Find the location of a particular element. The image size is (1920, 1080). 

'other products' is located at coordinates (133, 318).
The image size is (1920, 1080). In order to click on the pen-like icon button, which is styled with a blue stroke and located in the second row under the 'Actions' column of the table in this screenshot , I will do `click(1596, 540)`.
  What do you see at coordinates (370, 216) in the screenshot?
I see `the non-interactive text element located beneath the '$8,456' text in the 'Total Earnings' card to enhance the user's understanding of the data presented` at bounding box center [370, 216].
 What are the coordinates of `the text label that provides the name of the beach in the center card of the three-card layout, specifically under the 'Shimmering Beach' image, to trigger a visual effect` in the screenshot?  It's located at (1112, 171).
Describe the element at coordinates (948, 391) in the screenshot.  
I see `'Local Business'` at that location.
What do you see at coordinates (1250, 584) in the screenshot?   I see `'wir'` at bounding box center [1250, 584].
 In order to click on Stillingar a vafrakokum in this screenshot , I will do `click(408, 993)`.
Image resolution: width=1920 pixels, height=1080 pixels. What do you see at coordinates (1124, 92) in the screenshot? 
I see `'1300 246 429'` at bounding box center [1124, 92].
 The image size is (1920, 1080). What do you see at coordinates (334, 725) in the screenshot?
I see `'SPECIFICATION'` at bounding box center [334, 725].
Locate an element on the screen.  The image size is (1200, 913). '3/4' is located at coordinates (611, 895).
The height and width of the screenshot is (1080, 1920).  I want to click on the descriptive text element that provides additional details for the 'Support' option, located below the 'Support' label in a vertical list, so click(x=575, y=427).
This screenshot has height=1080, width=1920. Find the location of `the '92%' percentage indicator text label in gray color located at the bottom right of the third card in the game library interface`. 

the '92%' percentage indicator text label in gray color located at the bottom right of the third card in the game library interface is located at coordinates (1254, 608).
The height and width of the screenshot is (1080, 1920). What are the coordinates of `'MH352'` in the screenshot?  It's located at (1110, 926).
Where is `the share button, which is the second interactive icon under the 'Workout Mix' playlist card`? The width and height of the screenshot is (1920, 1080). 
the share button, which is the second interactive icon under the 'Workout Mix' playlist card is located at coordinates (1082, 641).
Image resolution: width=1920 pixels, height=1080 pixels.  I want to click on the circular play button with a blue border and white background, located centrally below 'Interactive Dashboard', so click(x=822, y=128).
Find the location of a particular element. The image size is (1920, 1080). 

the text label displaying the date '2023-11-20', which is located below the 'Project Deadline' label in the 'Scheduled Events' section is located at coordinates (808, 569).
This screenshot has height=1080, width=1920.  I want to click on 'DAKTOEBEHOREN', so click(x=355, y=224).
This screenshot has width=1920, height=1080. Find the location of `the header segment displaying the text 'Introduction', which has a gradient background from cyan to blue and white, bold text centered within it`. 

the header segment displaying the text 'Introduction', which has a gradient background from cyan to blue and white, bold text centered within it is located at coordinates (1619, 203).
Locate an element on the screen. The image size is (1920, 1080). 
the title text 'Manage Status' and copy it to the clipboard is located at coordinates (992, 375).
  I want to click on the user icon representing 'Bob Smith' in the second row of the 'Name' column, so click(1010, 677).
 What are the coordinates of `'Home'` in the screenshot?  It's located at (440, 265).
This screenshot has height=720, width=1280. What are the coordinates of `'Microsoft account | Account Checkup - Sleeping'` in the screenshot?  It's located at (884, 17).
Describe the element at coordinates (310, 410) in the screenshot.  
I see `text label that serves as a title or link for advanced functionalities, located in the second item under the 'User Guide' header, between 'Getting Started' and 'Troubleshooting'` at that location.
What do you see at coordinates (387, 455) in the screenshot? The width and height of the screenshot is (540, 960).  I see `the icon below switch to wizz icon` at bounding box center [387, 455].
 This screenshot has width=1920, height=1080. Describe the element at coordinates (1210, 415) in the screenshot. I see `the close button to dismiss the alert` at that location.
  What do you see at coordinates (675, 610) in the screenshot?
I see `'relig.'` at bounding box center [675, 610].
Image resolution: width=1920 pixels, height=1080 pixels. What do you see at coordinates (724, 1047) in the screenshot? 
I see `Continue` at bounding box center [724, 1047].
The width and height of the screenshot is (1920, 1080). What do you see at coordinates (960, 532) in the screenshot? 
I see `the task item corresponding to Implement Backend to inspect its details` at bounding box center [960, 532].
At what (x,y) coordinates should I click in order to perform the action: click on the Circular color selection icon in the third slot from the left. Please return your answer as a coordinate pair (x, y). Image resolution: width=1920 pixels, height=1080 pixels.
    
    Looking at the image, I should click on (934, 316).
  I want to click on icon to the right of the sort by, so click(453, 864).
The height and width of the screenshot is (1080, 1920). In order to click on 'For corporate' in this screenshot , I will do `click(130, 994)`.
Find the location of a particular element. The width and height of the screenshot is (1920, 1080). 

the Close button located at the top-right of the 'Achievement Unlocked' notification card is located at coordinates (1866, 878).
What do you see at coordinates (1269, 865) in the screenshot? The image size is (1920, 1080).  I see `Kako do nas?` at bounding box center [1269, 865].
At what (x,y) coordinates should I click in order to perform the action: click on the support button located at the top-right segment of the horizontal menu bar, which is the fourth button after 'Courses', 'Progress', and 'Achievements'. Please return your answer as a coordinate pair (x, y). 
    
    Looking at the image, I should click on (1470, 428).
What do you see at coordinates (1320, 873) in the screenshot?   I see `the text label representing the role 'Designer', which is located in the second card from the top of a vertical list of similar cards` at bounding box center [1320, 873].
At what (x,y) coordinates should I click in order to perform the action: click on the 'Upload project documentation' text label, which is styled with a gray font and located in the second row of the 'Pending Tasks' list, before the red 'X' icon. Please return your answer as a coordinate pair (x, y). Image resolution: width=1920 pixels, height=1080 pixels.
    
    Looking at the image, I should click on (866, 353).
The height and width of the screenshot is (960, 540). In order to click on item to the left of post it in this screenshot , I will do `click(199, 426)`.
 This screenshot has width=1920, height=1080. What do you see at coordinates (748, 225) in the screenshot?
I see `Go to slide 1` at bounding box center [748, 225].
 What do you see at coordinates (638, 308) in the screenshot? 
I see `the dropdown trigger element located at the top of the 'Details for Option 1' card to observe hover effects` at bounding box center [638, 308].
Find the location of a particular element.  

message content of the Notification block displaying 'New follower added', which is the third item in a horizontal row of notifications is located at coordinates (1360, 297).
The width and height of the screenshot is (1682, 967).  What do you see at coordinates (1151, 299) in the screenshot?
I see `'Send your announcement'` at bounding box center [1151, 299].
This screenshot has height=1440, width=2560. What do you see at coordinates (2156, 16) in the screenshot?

****************

| Task prompt |
Reproduce the lines from the one containing "The height and width of the screenshot is (1080, 1920). In" through the one containing "What do you see at coordinates (1320, 873)", swapping "support" for "help" and leaving everything else unchanged.

| Solved problem |
The height and width of the screenshot is (1080, 1920). In order to click on 'For corporate' in this screenshot , I will do `click(130, 994)`.
Find the location of a particular element. The width and height of the screenshot is (1920, 1080). 

the Close button located at the top-right of the 'Achievement Unlocked' notification card is located at coordinates (1866, 878).
What do you see at coordinates (1269, 865) in the screenshot? The image size is (1920, 1080).  I see `Kako do nas?` at bounding box center [1269, 865].
At what (x,y) coordinates should I click in order to perform the action: click on the help button located at the top-right segment of the horizontal menu bar, which is the fourth button after 'Courses', 'Progress', and 'Achievements'. Please return your answer as a coordinate pair (x, y). 
    
    Looking at the image, I should click on (1470, 428).
What do you see at coordinates (1320, 873) in the screenshot?   I see `the text label representing the role 'Designer', which is located in the second card from the top of a vertical list of similar cards` at bounding box center [1320, 873].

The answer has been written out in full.